Fiona avait du mal à savoir s'il était sérieux, mais il paraissait tellement sûr de lui qu'elle fut convaincue que oui. Et même s'il avait tort, c'était le genre de personne à ne jamais l'admettre, et persister dans son erreur pour ne pas perdre la face. Enfin, au moins il était venu s'excuser… Hem, non, il avait simplement admis qu'elle avait bien travaillé, ce n'étaient pas des excuses !

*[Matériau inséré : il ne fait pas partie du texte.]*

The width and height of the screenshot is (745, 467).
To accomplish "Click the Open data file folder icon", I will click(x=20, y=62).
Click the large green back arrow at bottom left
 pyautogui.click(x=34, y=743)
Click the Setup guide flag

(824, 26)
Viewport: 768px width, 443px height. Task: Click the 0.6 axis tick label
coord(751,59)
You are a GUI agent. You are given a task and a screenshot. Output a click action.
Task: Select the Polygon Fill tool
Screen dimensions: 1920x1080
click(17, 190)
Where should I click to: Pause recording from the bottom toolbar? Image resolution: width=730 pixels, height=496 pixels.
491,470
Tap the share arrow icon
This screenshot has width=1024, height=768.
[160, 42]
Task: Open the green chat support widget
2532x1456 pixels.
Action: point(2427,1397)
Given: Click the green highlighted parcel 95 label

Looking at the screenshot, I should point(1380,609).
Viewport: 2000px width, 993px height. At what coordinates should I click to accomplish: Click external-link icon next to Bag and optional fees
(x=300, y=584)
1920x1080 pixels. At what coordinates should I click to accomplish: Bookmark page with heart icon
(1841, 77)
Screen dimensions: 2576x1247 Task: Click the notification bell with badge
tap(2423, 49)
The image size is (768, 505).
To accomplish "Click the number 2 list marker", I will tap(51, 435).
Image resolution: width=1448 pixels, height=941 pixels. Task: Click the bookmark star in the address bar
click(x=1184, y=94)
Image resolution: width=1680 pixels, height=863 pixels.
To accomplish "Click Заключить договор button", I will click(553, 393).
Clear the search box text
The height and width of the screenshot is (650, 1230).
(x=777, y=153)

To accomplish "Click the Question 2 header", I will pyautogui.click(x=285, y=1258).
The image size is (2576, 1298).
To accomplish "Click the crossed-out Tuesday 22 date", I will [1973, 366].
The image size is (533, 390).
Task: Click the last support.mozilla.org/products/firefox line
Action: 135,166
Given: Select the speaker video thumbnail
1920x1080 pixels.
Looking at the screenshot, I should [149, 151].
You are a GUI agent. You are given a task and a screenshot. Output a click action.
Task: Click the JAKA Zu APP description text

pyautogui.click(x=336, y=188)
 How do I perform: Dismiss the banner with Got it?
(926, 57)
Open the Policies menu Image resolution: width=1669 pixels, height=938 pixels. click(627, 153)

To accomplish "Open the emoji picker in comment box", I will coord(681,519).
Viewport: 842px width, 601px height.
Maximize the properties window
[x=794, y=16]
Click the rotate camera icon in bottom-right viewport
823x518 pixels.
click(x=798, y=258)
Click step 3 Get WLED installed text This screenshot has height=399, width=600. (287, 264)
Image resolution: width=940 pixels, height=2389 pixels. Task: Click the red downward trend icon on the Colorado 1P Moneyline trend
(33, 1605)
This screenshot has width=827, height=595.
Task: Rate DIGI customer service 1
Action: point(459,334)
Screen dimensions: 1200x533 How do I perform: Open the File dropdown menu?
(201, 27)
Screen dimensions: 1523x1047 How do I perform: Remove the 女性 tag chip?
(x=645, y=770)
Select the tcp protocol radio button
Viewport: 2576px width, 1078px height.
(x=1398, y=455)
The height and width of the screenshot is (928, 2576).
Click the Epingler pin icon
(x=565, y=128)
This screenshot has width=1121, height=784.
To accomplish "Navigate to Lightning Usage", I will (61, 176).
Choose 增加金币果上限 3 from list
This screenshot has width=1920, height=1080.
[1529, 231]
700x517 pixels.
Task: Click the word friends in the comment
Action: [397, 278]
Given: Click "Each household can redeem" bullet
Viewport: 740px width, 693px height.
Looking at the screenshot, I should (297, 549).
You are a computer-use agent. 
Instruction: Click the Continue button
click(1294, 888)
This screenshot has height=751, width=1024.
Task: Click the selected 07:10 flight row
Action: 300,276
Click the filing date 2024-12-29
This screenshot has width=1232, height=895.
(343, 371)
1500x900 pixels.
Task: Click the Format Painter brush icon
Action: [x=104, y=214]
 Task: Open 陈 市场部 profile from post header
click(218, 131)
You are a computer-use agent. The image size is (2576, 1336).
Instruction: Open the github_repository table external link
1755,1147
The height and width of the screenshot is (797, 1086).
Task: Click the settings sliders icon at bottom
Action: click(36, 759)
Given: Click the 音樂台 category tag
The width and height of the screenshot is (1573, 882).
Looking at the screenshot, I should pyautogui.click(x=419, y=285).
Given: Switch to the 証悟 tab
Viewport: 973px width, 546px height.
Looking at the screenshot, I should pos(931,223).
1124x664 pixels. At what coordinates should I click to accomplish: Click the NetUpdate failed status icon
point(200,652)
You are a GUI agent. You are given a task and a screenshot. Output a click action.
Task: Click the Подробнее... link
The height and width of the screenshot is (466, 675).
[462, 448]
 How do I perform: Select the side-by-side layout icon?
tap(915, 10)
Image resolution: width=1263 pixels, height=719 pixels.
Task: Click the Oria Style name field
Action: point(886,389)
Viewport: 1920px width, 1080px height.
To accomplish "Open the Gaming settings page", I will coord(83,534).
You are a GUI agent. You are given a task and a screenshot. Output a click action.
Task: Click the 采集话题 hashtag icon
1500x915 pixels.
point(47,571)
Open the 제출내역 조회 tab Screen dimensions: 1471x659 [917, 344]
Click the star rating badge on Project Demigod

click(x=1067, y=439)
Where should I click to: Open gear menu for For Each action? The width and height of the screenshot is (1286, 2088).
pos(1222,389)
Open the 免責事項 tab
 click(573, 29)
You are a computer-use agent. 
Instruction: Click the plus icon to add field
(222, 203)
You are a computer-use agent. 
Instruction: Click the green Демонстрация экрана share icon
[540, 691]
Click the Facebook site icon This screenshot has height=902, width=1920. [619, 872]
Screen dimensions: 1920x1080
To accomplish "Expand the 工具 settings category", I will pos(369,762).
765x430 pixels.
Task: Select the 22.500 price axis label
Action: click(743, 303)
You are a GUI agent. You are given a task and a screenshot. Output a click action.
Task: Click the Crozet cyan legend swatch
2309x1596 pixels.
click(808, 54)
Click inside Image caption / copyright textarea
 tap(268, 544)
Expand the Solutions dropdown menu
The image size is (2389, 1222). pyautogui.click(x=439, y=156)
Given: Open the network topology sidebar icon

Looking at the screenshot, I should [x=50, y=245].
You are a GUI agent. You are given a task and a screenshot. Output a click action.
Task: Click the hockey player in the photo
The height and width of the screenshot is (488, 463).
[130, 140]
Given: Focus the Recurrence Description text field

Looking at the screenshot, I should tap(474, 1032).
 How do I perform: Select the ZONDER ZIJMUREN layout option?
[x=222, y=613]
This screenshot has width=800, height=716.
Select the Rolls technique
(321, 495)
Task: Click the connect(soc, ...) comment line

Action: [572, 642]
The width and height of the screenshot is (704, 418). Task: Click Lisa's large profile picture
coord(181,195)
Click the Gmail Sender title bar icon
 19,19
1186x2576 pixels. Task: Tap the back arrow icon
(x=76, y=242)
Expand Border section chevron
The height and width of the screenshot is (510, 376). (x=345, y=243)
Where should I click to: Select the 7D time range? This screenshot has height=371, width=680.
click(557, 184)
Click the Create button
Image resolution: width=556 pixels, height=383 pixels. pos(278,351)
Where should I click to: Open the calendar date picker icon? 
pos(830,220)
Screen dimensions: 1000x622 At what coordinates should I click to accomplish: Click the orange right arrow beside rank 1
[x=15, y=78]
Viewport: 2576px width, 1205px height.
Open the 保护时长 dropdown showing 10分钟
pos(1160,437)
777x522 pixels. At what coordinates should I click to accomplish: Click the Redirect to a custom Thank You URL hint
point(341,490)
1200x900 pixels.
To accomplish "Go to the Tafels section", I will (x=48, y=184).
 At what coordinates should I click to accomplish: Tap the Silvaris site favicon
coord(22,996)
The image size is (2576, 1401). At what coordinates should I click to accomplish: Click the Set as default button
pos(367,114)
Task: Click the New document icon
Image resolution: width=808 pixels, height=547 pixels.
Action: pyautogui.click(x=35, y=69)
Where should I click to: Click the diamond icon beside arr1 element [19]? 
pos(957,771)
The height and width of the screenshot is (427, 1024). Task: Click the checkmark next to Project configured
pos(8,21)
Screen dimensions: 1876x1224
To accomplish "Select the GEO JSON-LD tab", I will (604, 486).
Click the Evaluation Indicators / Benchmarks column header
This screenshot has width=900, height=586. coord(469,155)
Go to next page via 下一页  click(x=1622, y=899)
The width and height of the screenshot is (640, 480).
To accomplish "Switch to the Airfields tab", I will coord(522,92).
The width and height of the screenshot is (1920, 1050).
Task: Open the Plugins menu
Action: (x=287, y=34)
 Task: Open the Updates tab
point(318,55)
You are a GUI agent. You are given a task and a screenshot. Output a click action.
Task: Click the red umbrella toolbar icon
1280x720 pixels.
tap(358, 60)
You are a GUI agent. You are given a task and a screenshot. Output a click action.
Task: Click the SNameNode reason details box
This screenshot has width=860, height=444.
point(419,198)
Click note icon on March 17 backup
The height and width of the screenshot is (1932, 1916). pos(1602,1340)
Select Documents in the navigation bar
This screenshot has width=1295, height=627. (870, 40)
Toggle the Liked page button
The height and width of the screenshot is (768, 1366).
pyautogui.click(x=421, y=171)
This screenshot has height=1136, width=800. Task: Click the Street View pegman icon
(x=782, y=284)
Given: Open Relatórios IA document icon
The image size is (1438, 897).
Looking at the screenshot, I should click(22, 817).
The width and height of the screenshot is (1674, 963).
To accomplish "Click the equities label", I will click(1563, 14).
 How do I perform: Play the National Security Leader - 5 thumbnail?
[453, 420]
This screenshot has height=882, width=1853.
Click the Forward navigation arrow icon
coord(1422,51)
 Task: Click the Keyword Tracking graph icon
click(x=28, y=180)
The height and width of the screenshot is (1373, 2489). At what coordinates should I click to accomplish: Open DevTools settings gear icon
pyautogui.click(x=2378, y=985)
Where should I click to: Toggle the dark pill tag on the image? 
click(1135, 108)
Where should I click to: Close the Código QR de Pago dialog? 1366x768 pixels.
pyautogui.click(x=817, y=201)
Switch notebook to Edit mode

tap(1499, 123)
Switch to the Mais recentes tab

— Vous n'avez rien à me dire ? dit-elle avec un regard entendu.

Il haussa les épaules, regardant ostensiblement les bocaux sur les étagères.

— Je ne vois pas bien pourquoi vous êtes revenu me voir si ce n'est pas pour vous excuser de m'avoir sous-estimée, siffla Fiona d'une voix tranchante.

— On m'a envoyé ici pour vous remercier, répondit-il, tous les autres sont en train de siffler des pintes de bière, d'essayer de créer le plus beau Leprechaun ensorcelé, de jouer à celui qui chantera le plus fort…

Il poussa un soupir découragé et haussa à nouveau les épaules.

— Bref, c'est moi qu'on a envoyé du coup, donc mon oncle vous remercie – mais pas moi, il va falloir que je supporte encore des heures de chants irlandais, et avec sa voix, c'est un supplice !

Il eut une sorte de sourire désabusé qui intrigua Fiona.

— Vous n'aimez pas la Saint-Patrick ? demanda-t-elle.

— A vrai dire, je ne suis pas irlandais, je suis écossais. Je m'appelle Cormac McLaggen, ajouta-t-il en insistant sur son nom de famille.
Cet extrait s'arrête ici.